***
Век двадцать первый. Человечья особь
скользит в него, что каменная осыпь
в горах Кавказа. Пушкинский орел,
столь царственно паривший над поселком,
подшиблен неразборчивым осколком.
Поселок взят. И спирт уговорен.
Сказать по чести — страшен мир и грязен,
и в мерзости своей однообразен —
то подлость, то подлог, то кровь, то ложь.
Давно Шекспир почил на жестких лаврах,
оплыли свечи в барских канделябрах,
и века золотого не вернешь.
Но был ли мальчик? Не было, пожалуй.
Век всякий тесен, словно обруч ржавый
у Бога одинокого на лбу.
Душе, моей подруге непослушной,
так скушно здесь. Лишь океан воздушный
утеха ей. И все же — не могу
во имя древней верности и веры
впустить ее в синеющие сферы,
где в пухлых тунах глохнет свет и звук.
В окне без стекол и без занавески —
такой простор — поплакать только не с кем,
да птица Рух торопится на юг.
***
Когда приходит юности каюк,
мне от фортуны лишнего не надо —
март на исходе. Хочется на юг.
Секундомер стрекочет, как цикада.
Мы так взрослели поздно, и засим
до тридцати болтали, после — ныли,
а в зрелости — не просим, не грустим,
ворочаясь в прижизненной могиле.
Но март проходит. Молоток и дрель
из шкафа достает домовладелец,
терзает Пан дырявую свирель,
дышу и я, вздыхая и надеясь.
То Тютчева читаю наизусть.
То вижу, как измазан кровью идол
на площади мощеной — ну и пусть.
Свинья меня не съела, Бог не выдал.
Еще огарок теплится в руках,
и улица, последняя попытка,
бела, черна и невозвратна,
как дореволюционная открытка…
***
Льет в Риме дождь, как бы твердящий «верь,
ни в яме не исчезнешь ты, ни в шуме
родных осин» — но умирает зверь,
звезда, волна.

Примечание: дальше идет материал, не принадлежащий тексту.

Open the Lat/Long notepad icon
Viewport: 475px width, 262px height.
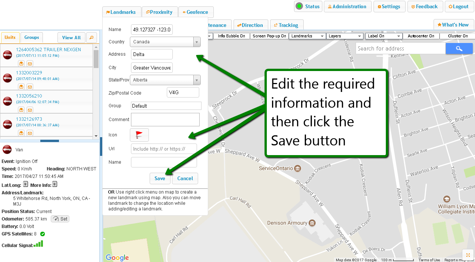tap(25, 184)
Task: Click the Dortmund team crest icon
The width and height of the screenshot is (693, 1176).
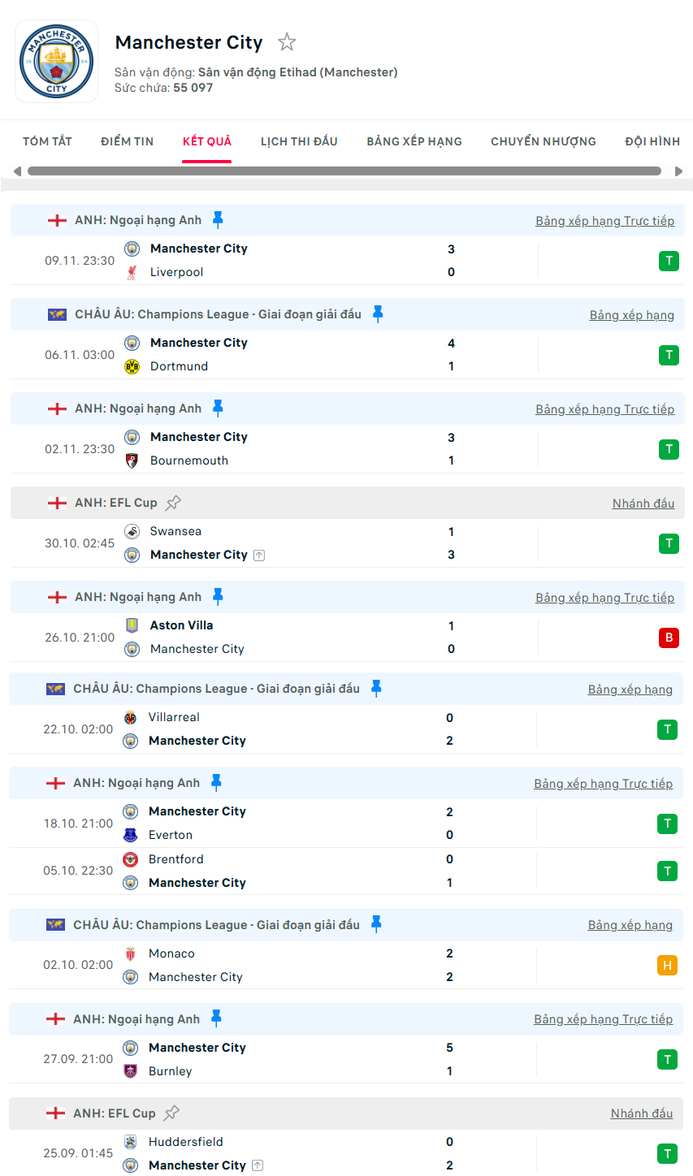Action: pos(132,366)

И даже Бродский умер.
То жнец, то швец, то в дудочку игрец,
губа в крови, защитный плащ засален —
уже другой, еще живой певец
растерянно молчит среди развалин.
Не хочет ни смеяться он, ни выть,
Латынью пахнет в каменном тумане.
Ну что еще осталось? все забыть
и все назвать своими именами?
Но в этот час безлюден Колизей
лишь на стене чернеет в лунном свете
посланье от неведомых друзей —
«Мы были здесь: Сережа, Алик, Петя».
***
От райской музыки и адской простоты,
от гари заводской, от жизни идиотской
к концу апреля вдруг переживаешь ты
припадок нежности и гордости сиротской —
Бог знает, чем гордясь, Бог знает, что любя —
дурное, да свое. Для воронья, для вора,
для равноденствия, поймавшего тебя
и одолевшего, для говора и взора —
дворами бродит тень, оставившая крест,
кричит во сне пастух, ворочается конюх,
и мать-и-мачеха, отрада здешних мест,
еще теплеет в холодеющих ладонях.
Ты слышишь: говори. Не спрашивай, о чем.
Виолончельным скручена ключом,
так речь напряжена, надсажена, изъята
из теплого гнезда, из следствий и тревог,
что ей уже не рай, а кровный бег, рывок
потребен, не заплата и расплата —
так калачом булыжным пахнет печь
остывшая, и за оградой сада
ночь, словно пестрый пес, оставленный стеречь
деревьев сумрачных стреноженное стадо…
***
Какой там нетленной, когда до конца одну бы
дотянуть, когда в черных и неученых полях — весна,
и музыка всходит из-под земли, словно зубы
дракона, по ошибке посеянные во времена
допотопные и простые, подобные льну и шерсти,
долгому полотну океана, парусу на волне,
и шестое чувство — прохладное чувство смерти —
только наклевывалось. В ледяном вине
оседали светлые крошки винного камня,
и старик, прищурившись (он еще не был слеп),
раскладывал на холстине, под бережными облаками
сыр, оливки, солоноватый ветер, вчерашний хлеб.
***
То ли храм, то ли дворик заброшенный, то ли
время летних каникул в оставленной школе,
ночь, замки, коридоры, смотри не споткнись —
и нырнешь с чердака в безответную высь,
где по залам негостеприимной вселенной
бродит Гея в обнимку с безумной Селеной,
и любуются пляской галактик они
на правах небогатой родни…
Бормоча, бродит Гея по вечному кругу,
за собою ведет приживалку-подругу,
помолчи, говорит, ни о чем не жалей…
И несет холодком из небесных щелей.
***
Так, спесь твоя сильна, и сны твои страшны,
пока стоит в ушах — невольный ли, влюбленный —
шум, сочетающий тщеславный плеск волны
и гул молитвы отдаленной
И посох твой расцвел, и слезный взгляд просох:
на что же плакаться, когда в беде-злосчастье
нам жалует июль глубокий, сладкий вздох
и тополиный пух опухших глаз не застит?
Пусть время светится асфальтовым ручьем,
пусть горло, сдавлено волнением начальным,
переполняется тягучим бытием,
текучим, зябнущим, прощальным, —
пусть с неба низкого струится звездный смех —
как голосит душа, как жаль ее, дуреху! —
не утешение, но музыка для тех,
кто обогнал свою эпоху.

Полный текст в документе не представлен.